We have to sense what other people are thinking and feeling. We have to sense what’s going on in the wider world that gives rise to let’s say a gut feeling or a heart feeling or a mind feeling organizationally or individually. We need to use that data to decide what to do next, and most importantly, we need to act promptly. so this is emotional intelligence. IoT for example has a very strong role to play, you can know having sensors in the environment. A more mundane example is that in many organizations the sales staff in the field rarely talks to Marketing. It’s not easy for them to communicate with Marketing, it’s not easy for them to communicate with product development and therefore what the sales guys are seeing, like slight changes in the market, are not reflected in marketing and product development. That’s a mundane example of not sensing what’s happening in your environment, and if you’re not sensing you’re becoming decoupled from reality. As you become decoupled from reality, basically you’re a ‘dead organisation walking’.

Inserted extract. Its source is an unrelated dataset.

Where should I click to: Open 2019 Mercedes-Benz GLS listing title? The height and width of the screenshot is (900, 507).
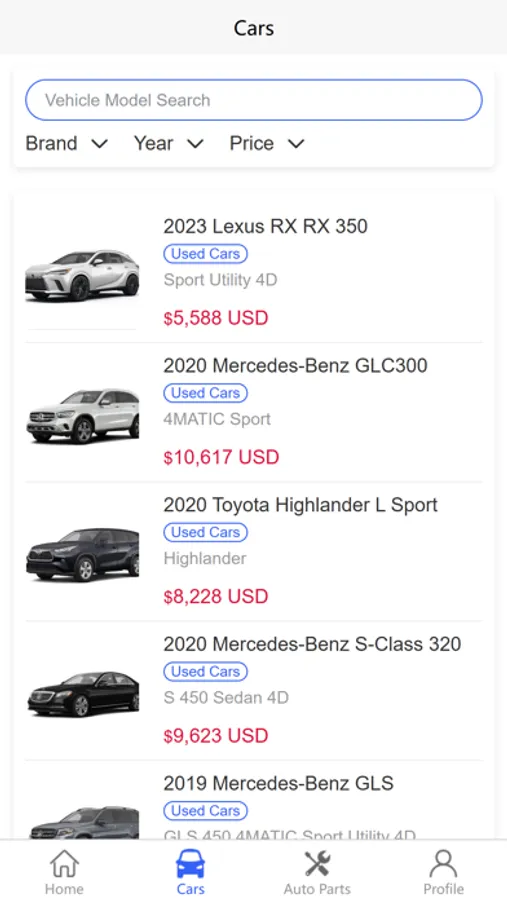pos(278,783)
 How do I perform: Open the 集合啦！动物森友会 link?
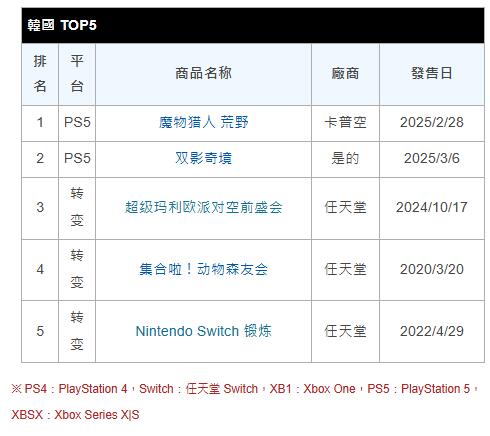pos(203,269)
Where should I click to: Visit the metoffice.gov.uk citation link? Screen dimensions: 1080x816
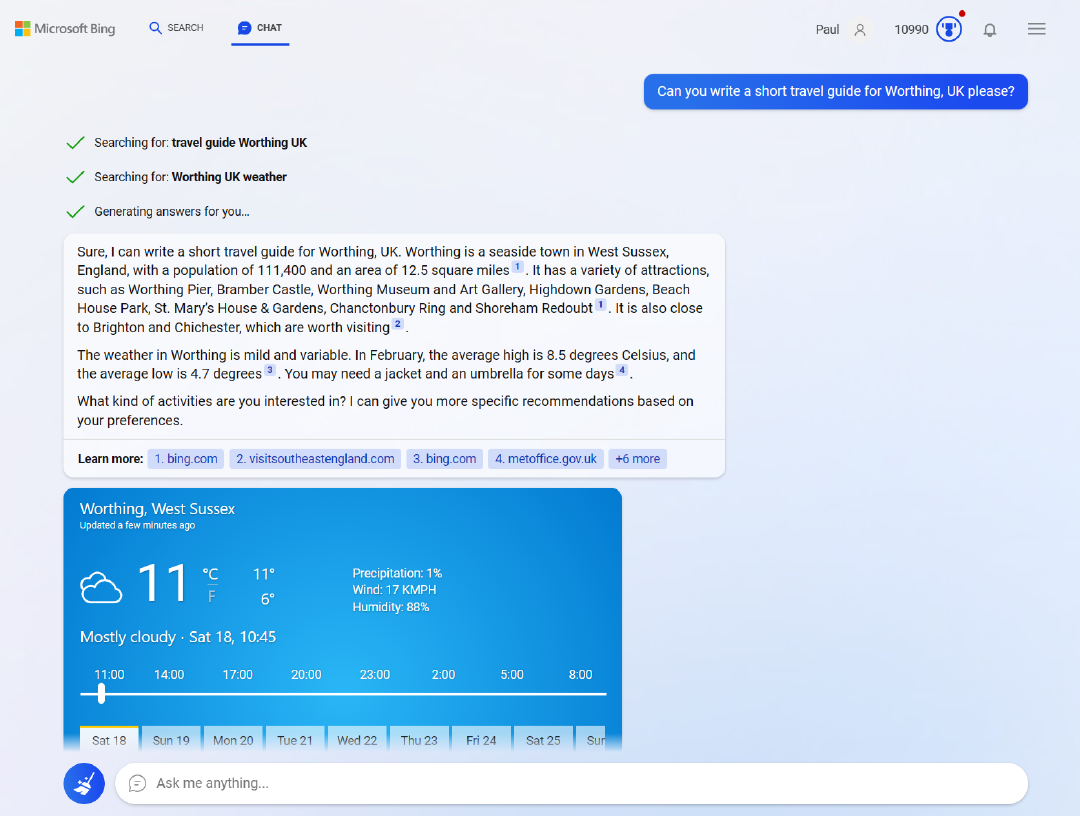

There’s a lot of talk about agility at the moment and agility is like what happens when you get into a fight with a bear. You know how you can duck and weave and escape from the bear. The next level up is anticipation, so you look out for a bear. You’re constantly scanning the horizon for bears and as you’re scanning for bears you get bitten by a snake. You think “Hang on, I wasn’t looking for snakes!” Well, that’s because you were too focused on one thing. This is the difference between focus and attention. With focus you are drilling into something, attention is just having a soft awareness of what’s going on. The attention we need for sensing is like when we are driving a car: You’re very much concentrating on the erratic motorcyclist in front of you, but at the same time you are aware of what’s going on around you. We need to get the balance right between focus and attention and of course the speed at which we flick between both of those increases as the world becomes more complex.
xBN: Thank you very much, extremely inspiring conversation. Hope to talk soon again.